Despite the majority of patients presenting with localised disease that was amenable to surgery, the rates of local and systemic relapse in RIAS are high. Tumour size was identified as the only independent prognostic factor of outcomes in this series, being associated with both DMFS and OS. A meta-analysis of patients with RIAS also identified tumour size as an important prognostic factor, being associated with LRFS and, alongside patient age, with OS [19]. As may be expected, poorer survival outcomes were noted in patients presenting with locally advanced disease unsuitable for surgical management in our series. These factors highlight the importance of early diagnosis in this patient group. Angiosarcomas often present insidiously with purple or red skin changes and may be easily mistaken for bruising or benign skin changes leading to delayed investigation and diagnosis (Fig. 2).
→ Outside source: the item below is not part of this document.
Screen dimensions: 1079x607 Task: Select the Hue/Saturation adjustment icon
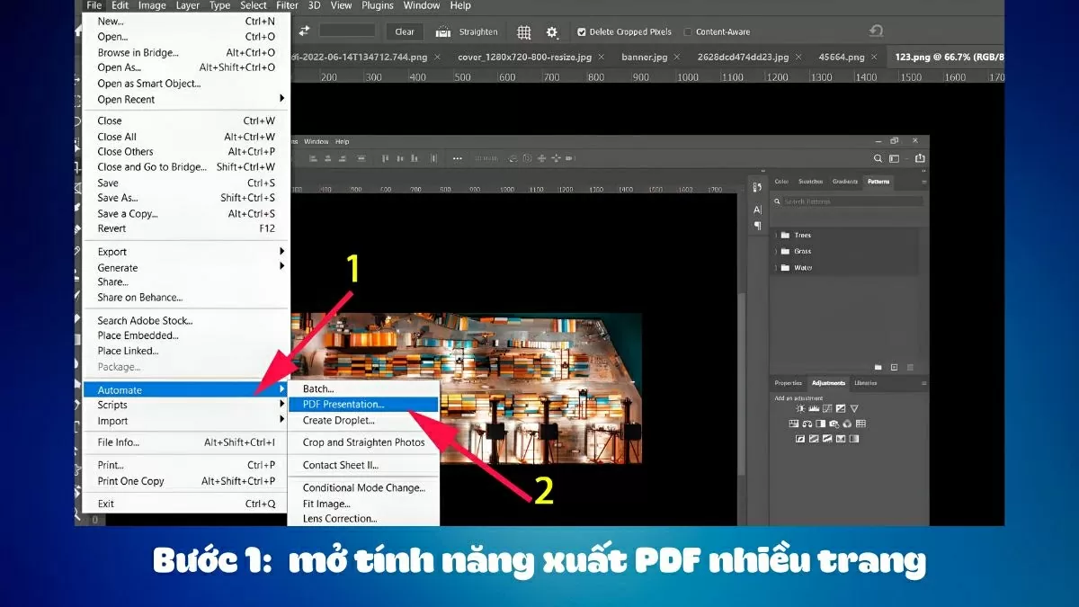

Early detection and prompt referral may potentially reduce the number of patients presenting with irresectable disease and improve both local and distant disease control.

Fig. 2
figure 2

The typical appearances of radiation-induced angiosarcoma of the breast

The role of peri-operative chemotherapy in the management of RIAS remains to be clarified. In the current series, of the 7 patients treated with neoadjuvant chemotherapy for localised irresectable disease, 3 patients achieved a sufficient response to facilitate surgery. Similar results were noted in the Phase II ANGIOTAX study, in which 30 patients with localised irresectable or metastatic angiosarcoma were treated with paclitaxel [20]. Five patients had partial responses, 3 of whom had localised irresectable lesions in the breast that were rendered resectable following treatment. On histopathological assessment of the resection specimens, 2 of these patients had achieved a complete histological response. The use of neo/adjuvant chemotherapy was also found to be associated with improved local disease control in a large retrospective series of patients with radiation-induced sarcomas of all sites, although not associated with improved rates of systemic relapse or survival [3]. Adjuvant chemotherapy was not found to produce a benefit in terms of local control or overall survival study of high-risk soft-tissue sarcomas treated with surgery and radiation [21]. As such, there is limited evidence to suggest that neo/adjuvant chemotherapy produces a survival benefit in RIAS, although it certainly may be of use as an induction therapy prior to surgery in those presenting with locally advanced disease and may offer patients effective disease palliation in addition. Targeted therapies may offer an alternative treatment in patients with progressive disease, with the tyrosine kinase inhibitor pazopanib demonstrating activity in both locally advanced and metastatic angiosarcoma [22].

RIAS are rare, aggressive soft-tissue lesions with limited treatment options and high-rates of both local and systemic relapse. Neoadjuvant chemotherapy may have a role in downsizing locally advanced disease although has no proven effect on survival.